### Written problem
Please format the records below as a JSON list of strings with one string per line, skipping blank lines and leaving out the pictures: begin at the line that contains "At what coordinates" and stop after the line that contains "Action: coord(341,481)".

### Data provided
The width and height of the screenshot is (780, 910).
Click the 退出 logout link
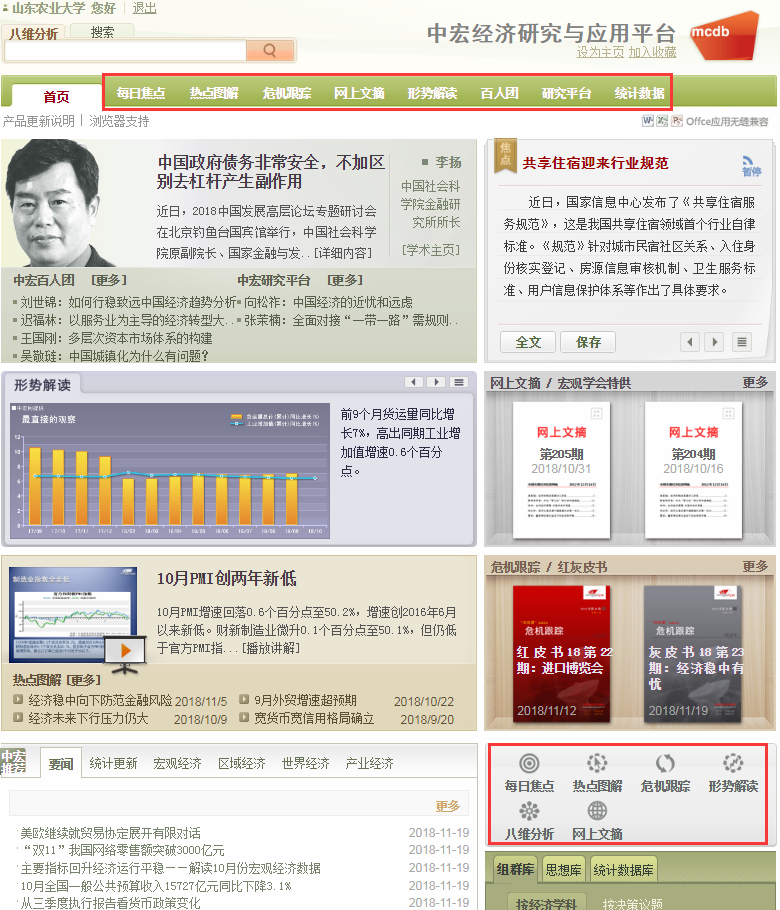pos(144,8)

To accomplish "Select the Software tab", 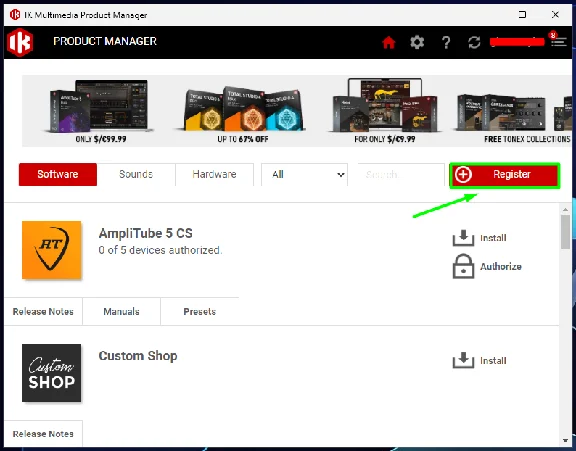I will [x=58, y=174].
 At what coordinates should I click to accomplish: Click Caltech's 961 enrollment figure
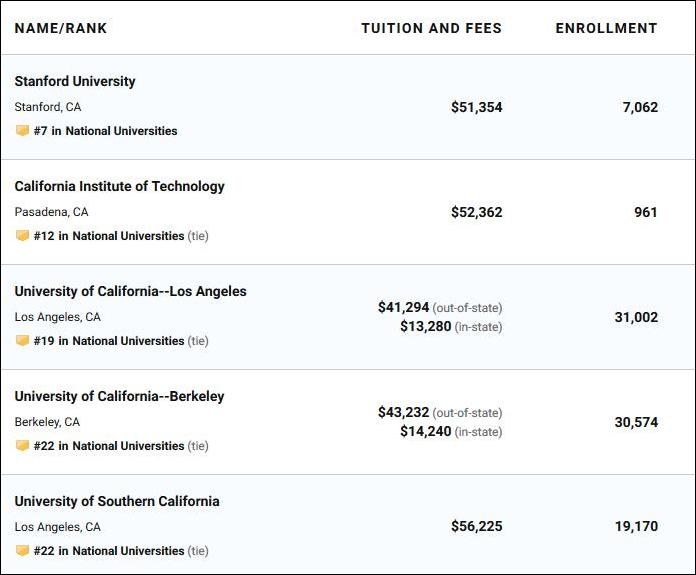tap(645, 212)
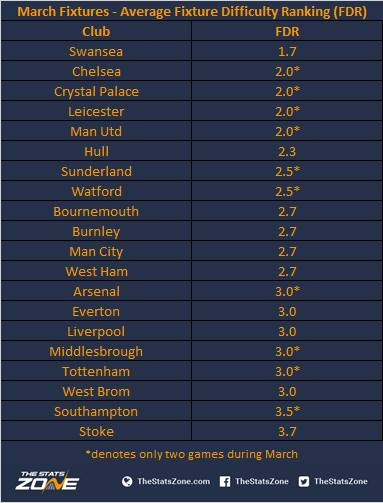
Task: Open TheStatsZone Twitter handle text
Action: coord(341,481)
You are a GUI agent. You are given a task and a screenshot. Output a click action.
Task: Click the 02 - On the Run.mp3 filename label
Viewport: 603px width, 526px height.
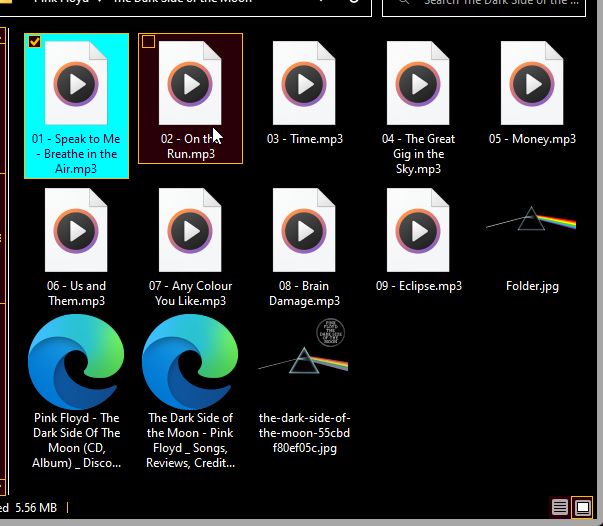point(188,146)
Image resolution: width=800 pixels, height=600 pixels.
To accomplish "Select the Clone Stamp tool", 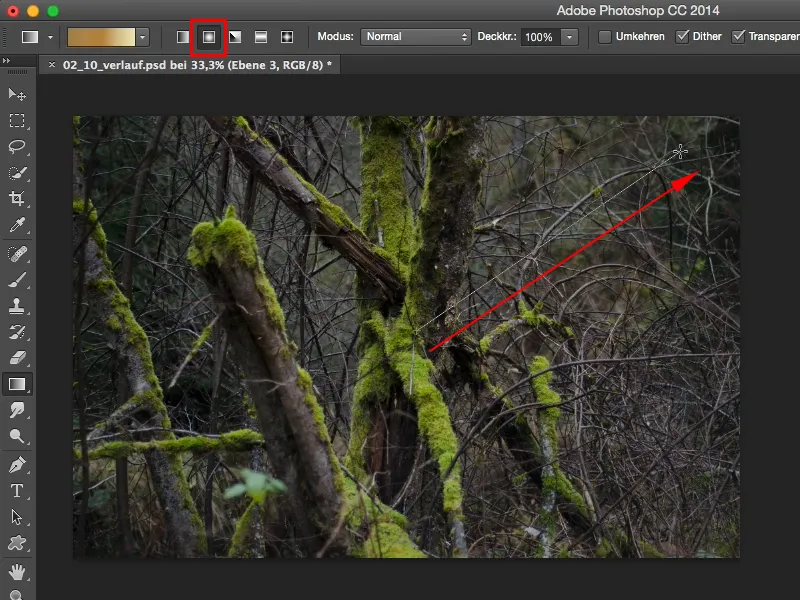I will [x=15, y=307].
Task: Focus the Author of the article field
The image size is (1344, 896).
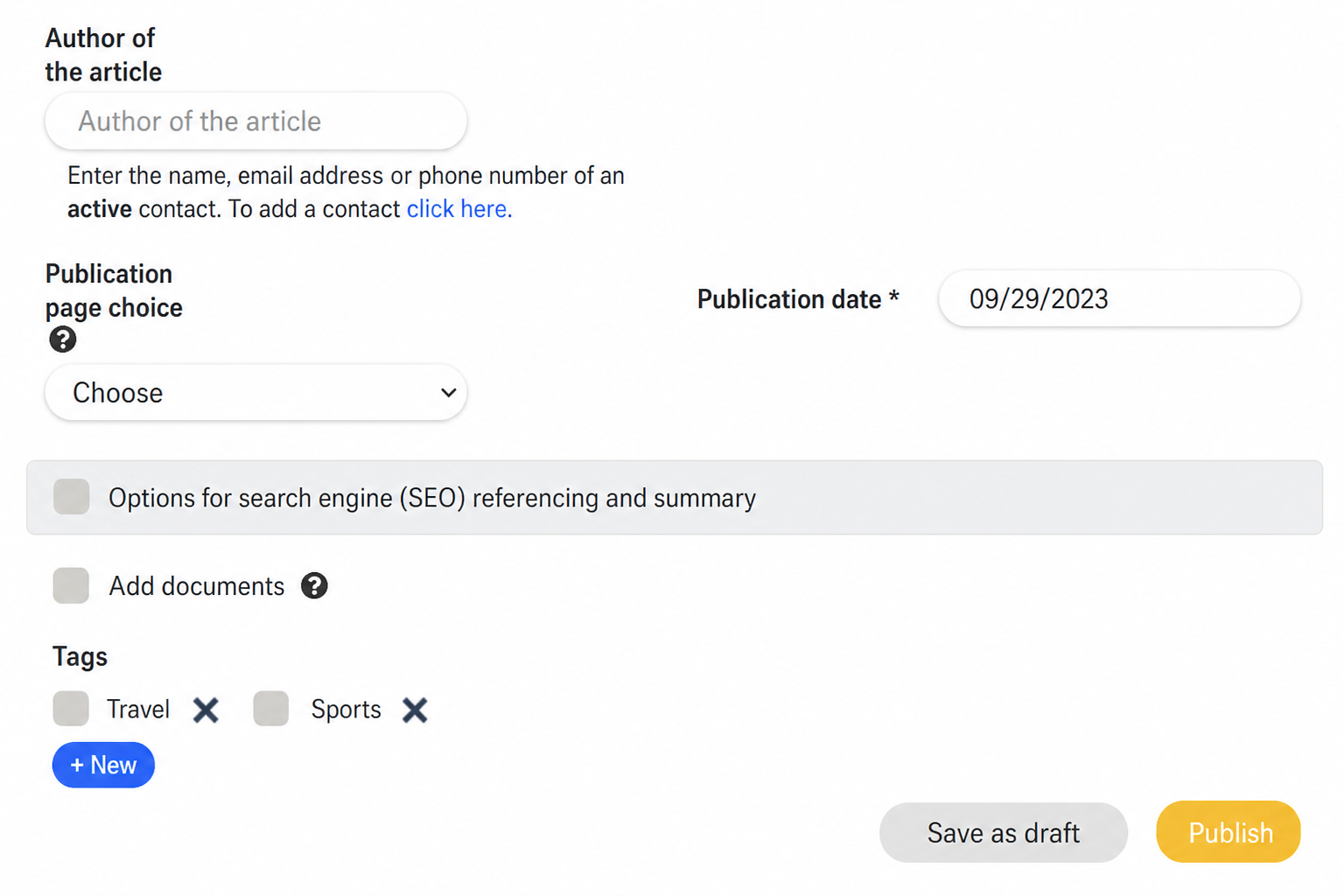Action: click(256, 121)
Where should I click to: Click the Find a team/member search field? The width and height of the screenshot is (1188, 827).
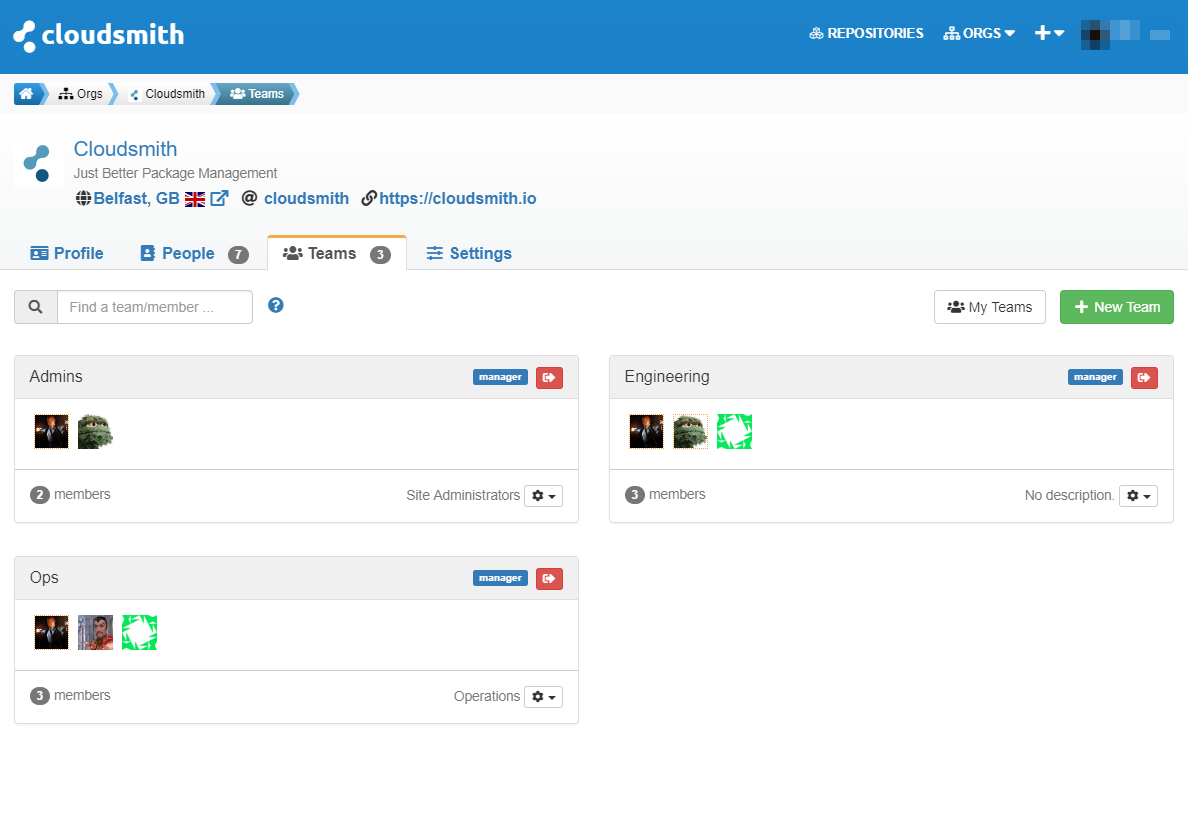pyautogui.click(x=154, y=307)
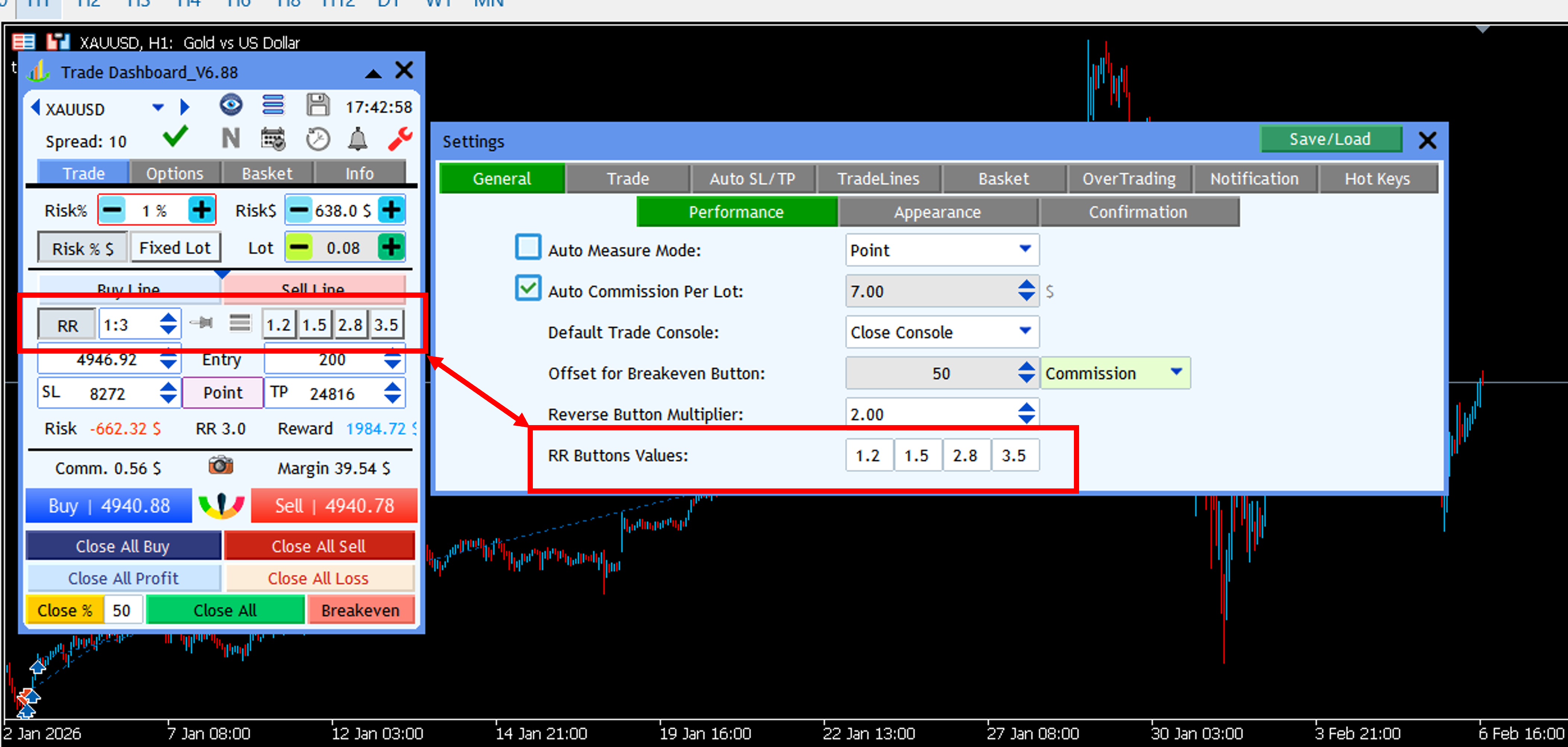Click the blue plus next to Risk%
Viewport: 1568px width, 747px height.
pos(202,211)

### Answer to this problem
[
  " At what coordinates should I click to accomplish: Click Caltech's 961 enrollment figure",
  "tap(645, 212)",
  "Task: Open TheStatsZone Twitter handle text",
  "Action: coord(341,481)"
]